The addresses contained in this volume were delivered by me at the Dore Gallery, Bond Street, London, on the Sundays of the first three months of the present year, and are now published at the kind request of many of my hearers, hence their title of "The Dore Lectures." A number of separate discourses on a variety of subjects necessarily labours under the disadvantage of want of continuity, and also under that of a liability to the frequent repetition of similar ideas and expressions, and the reader will, I trust, pardon these defects as inherent in the circumstances of the work. At the same time it will be found that, although not specially so designed, there is a certain progressive development of thought through the dozen lectures which compose this volume, the reason for which is that they all aim at expressing the same fundamental idea, namely that, though the laws of the universe can never be broken, they can be made to work under special conditions which will produce results that could not be produced under the conditions spontaneously provided by nature. This is a simple scientific principle and it shows us the place which is occupied by the personal factor, that, namely, of an intelligence which sees beyond the present limited manifestation of the Law into its real essence, and which thus constitutes the instru-mentality by which the infinite possibilities of the Law can be evoked into forms of power, usefulness, and beauty.
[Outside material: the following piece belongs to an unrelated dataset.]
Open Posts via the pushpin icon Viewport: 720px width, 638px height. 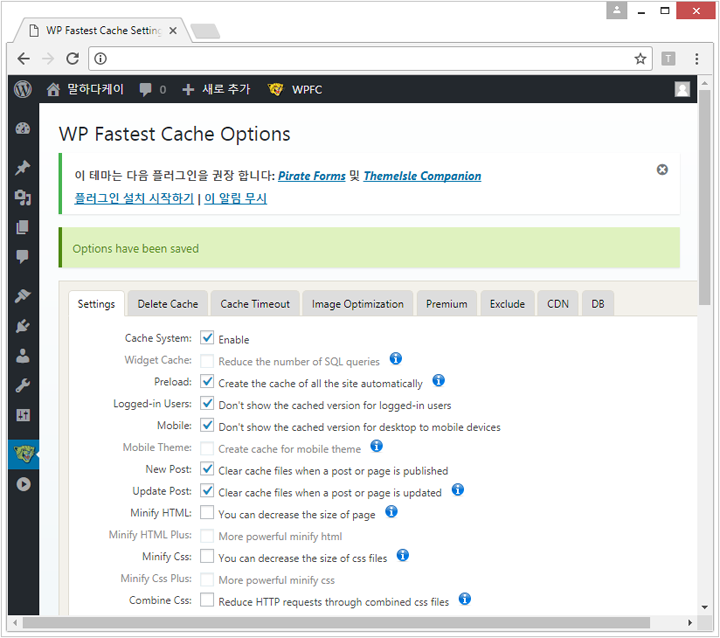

The more perfect, therefore, the working of the personal factor, the greater will be the results developed from the Universal Law; and hence our lines of study should be two-fold—on the one hand the theoretical study of the action of Universal Law, and on the other the practical fitting of ourselves to make use of it; and if the present volume should assist any reader in this two-fold quest, it will have answered its purpose.